--- Selected passage ---
Example: Autoregressive model

In this example we are going to perform an automated Variational Bayesian Inference for autoregressive model that can be represented as following:

\[\begin{aligned} p(\gamma) &= \mathrm{Gamma}(\gamma|a, b),\\ p(\mathbf{\theta}) &= \mathcal{N}(\mathbf{\theta}|\mathbf{\mu}, \Sigma),\\ p(x_t|\mathbf{x}_{t-1:t-k}) &= \mathcal{N}(x_t|\mathbf{\theta}^{T}\mathbf{x}_{t-1:t-k}, \gamma^{-1}),\\ p(y_t|x_t) &= \mathcal{N}(y_t|x_t, \tau^{-1}), \end{aligned}\]

where $x_t$ is a current state of our system, $\mathbf{x}_{t-1:t-k}$ is a sequence of $k$ previous states, $k$ is an order of autoregression process, $\mathbf{\theta}$ is a vector of transition coefficients, $\gamma$ is a precision of state transition process, $y_k$ is a noisy observation of $x_k$ with precision $\tau$.

For a more rigorous introduction to Bayesian inference in Autoregressive models we refer to Albert Podusenko, Message Passing-Based Inference for Time-Varying Autoregressive Models.

We start with importing all needed packages:

using Rocket, ReactiveMP, GraphPPL
using Distributions, LinearAlgebra, Parameters, Random, Plots, BenchmarkTools

Let's generate some synthetic dataset, we use a predefined set of coefficients for $k$ = 5:

# The following coefficients correspond to stable poles
coefs_ar_5 = [0.10699399235785655, -0.5237303489793305, 0.3068897071844715, -0.17232255282458891, 0.13323964347539288]
function generate_ar_data(rng, n, θ, γ, τ)
    order        = length(θ)
    states       = Vector{Vector{Float64}}(undef, n + 3order)
    observations = Vector{Float64}(undef, n + 3order)

    γ_std = sqrt(inv(γ))
    τ_std = sqrt(inv(γ))

    states[1] = randn(rng, order)

    for i in 2:(n + 3order)
        states[i]       = vcat(rand(rng, Normal(dot(θ, states[i - 1]), γ_std)), states[i-1][1:end-1])
        observations[i] = rand(rng, Normal(states[i][1], τ_std))
    end

    return states[1+3order:end], observations[1+3order:end]
end
generate_ar_data (generic function with 1 method)

--- What you need to do ---
• a. In the autoregressive model example, explain what the predefined coefficients are used for and what the comment above them says about them.
• b. Reproduce the passage of the autoregressive model example starting at "In this example" and ending at "with precision $\tau$.", replacing "transition coefficients" with "autoregressive coefficients".
• c. According to the autoregressive model example, what does γ represent?

--- Extracted information ---
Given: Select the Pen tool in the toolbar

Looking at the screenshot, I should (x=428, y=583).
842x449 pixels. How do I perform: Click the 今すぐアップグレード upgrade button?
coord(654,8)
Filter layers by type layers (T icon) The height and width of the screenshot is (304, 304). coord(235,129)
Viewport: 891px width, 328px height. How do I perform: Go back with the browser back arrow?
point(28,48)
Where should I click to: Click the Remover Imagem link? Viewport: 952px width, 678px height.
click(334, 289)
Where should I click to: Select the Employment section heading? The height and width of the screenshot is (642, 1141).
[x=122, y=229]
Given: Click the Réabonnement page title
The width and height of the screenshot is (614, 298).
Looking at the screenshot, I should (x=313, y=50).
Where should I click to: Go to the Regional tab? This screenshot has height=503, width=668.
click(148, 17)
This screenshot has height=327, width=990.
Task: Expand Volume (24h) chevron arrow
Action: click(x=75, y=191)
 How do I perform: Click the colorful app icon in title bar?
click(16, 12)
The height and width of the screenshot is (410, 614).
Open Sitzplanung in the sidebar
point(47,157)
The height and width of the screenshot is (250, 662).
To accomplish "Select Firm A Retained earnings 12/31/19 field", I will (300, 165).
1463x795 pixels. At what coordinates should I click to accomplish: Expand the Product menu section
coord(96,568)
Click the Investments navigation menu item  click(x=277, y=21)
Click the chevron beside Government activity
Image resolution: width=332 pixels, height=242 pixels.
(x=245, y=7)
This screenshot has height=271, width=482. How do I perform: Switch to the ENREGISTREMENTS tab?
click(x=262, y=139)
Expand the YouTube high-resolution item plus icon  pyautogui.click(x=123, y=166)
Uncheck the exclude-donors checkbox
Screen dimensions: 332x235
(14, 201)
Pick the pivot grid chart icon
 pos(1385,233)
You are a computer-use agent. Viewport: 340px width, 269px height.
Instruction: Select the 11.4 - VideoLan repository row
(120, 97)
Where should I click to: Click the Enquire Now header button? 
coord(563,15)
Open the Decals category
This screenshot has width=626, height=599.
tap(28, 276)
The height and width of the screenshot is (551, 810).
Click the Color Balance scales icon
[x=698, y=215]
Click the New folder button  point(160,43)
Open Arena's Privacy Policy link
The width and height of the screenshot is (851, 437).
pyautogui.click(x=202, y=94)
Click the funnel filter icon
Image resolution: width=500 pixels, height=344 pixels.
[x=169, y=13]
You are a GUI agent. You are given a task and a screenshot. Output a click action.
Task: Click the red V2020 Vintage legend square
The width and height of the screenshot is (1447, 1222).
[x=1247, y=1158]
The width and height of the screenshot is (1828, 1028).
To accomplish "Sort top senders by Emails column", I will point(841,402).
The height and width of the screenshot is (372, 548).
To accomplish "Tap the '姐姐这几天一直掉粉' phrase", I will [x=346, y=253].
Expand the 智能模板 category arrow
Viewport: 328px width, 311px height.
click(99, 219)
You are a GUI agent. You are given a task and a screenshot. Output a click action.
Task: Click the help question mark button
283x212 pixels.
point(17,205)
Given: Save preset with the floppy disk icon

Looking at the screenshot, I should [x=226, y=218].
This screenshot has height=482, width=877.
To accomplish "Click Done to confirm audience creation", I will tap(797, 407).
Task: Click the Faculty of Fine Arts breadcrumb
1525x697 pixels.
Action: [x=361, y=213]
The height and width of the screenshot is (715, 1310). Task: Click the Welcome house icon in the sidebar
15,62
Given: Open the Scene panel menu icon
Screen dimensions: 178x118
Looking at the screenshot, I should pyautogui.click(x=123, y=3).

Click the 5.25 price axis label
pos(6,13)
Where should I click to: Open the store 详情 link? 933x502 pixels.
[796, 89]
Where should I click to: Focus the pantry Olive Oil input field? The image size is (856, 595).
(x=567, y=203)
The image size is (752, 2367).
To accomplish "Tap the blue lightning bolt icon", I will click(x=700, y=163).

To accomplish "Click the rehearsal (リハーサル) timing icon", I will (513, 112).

--- Full answers ---
• a. The predefined coefficients are used to generate a synthetic dataset for an autoregression of order k = 5. The comment above them states that they correspond to stable poles.

• b.
In this example we are going to perform an automated Variational Bayesian Inference for autoregressive model that can be represented as following:

\[\begin{aligned} p(\gamma) &= \mathrm{Gamma}(\gamma|a, b),\\ p(\mathbf{\theta}) &= \mathcal{N}(\mathbf{\theta}|\mathbf{\mu}, \Sigma),\\ p(x_t|\mathbf{x}_{t-1:t-k}) &= \mathcal{N}(x_t|\mathbf{\theta}^{T}\mathbf{x}_{t-1:t-k}, \gamma^{-1}),\\ p(y_t|x_t) &= \mathcal{N}(y_t|x_t, \tau^{-1}), \end{aligned}\]

where $x_t$ is a current state of our system, $\mathbf{x}_{t-1:t-k}$ is a sequence of $k$ previous states, $k$ is an order of autoregression process, $\mathbf{\theta}$ is a vector of autoregressive coefficients, $\gamma$ is a precision of state transition process, $y_k$ is a noisy observation of $x_k$ with precision $\tau$.

• c. γ is the precision of the state transition process.